By Gagan Malik
Last year I was building a product. Real work. The kind that requires you to hold ten variables in your head simultaneously and make judgement calls you cannot undo. I was also checking LinkedIn every forty minutes.
I told myself I was staying informed. I was tracking the impressions on my last post. I was reading replies. I was doing, at a generous estimate, 45 minutes of actual thinking per day, wrapped inside eight hours of feeling busy. I did not notice for a long time. The feed is very good at feeling like work. That is the whole design.
What broke the illusion was simpler than I expected. I sat down one morning to explain a technical problem to my team, a topic I had spent three weeks "following" online, and I had almost nothing to say. Not because I had not been paying attention. Because I had been paying the wrong kind of attention, to the wrong things, at the wrong depth, for a very long time.
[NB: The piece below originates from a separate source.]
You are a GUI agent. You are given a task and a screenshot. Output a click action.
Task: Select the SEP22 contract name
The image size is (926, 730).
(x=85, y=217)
That was not distraction. That was managed ignorance, delivered at scale, with a clean UI.
British adults now spend 7 hours and 27 minutes a day in front of screens. Ten of those minutes go to news. The rest goes to the feed. IPA TouchPoints 2025
The global entertainment and media industry will hit £2.8 trillion in annual revenue by 2029. The attention economy, the business built on redirecting your cognition away from anything difficult, was worth $400 billion in 2025, up 372% since 2020. Meta alone generated $160.6 billion in advertising revenue last year. Not by selling you things. By selling your attention to people who want to sell you things. PwC Global Entertainment & Media Outlook
I keep coming back to Neil Postman, who wrote in 1985 that every communication medium reshapes culture "by promoting certain intellectual pursuits, favoring specific definitions of intelligence and wisdom". He was writing about television. He died before TikTok. But he had already described it precisely: a world where the medium does not carry the message. The medium is the message. And the message right now, running underneath everything, is that thinking is optional. Slate — Amusing Ourselves to Death
He feared Huxley's 'Brave New World' more than Orwell's '1984'. You do not need to ban books. You just need to make them feel like effort in a world engineered to feel effortless. Slate — Amusing Ourselves to Death
Short-form content generates 70% of all user interactions across digital platforms. So platforms build for short-form. Algorithms learn that outrage and novelty hold attention longer than nuance. Advertisers pay more for held attention. Platforms earn more revenue. The cycle does not pause. An-Nahar — economy of brain rot
Thought runs on a completely different clock. Reading something serious requires sitting with uncertainty for twenty minutes before any reward arrives. No notification congratulates that patience. No algorithm surfaces it to your followers.
Entertainment did not beat thought in a fair contest. It hired behavioural psychologists, ran A/B tests on human neurochemistry, and filed the results as product improvements. As Jay Caspian Kang wrote in 'The New Yorker', the structure of online political conversation, millions of petty arguments, makes genuine dialogue structurally impossible. The Sirens did not overpower Odysseus. They were simply better funded. The New Yorker — The Sirens Call
Among 15 to 24-year-olds in the UK, daily mobile usage is now almost five hours. The feed replaced the broadcast, and unlike the broadcast, the feed has no editor, no watershed, no obligation to the public. It has an engagement metric and an earnings call. That is the whole governance structure. IPA TouchPoints 2025
Access matters. A teenager with a smartphone in 2026 reaches more knowledge than an Oxford student could in 1985. The floor is genuinely higher. But the floor is not where any of us are competing.
The people I watch extracting real leverage from this moment are the ones who already have strong mental models and use the tools to pressure-test them. They go into the feed with a question and come out with an answer. The rest of us go in with an hour and come out with nothing we can use. Postman noted that Reagan proved credibility no longer meant reliability, only the impression of sincerity. We have not moved past that. We have automated it. Slate — Amusing Ourselves to Death
Raising the floor while the ceiling keeps rising is not progress. It is a more comfortable form of the same gap.
We spend 4.5 hours online every day. Roughly half of that is inside products owned by two companies. We are renting our thinking to Alphabet and Meta daily, and paying for the access with our phone contract and our cognitive capacity. Ofcom — UK adults online
I am not telling you to delete the apps. I deleted mine twice. They came back, and I let them. What I am trying to do now, imperfectly, is treat serious reading like a meeting I cannot move. Ring-fence the time. Rebuild the friction deliberately, because friction is not the enemy of thought. It is the condition thought requires.
Nobody is building a notification that says: 'you have been entertained enough now, please think.' That one is still on us.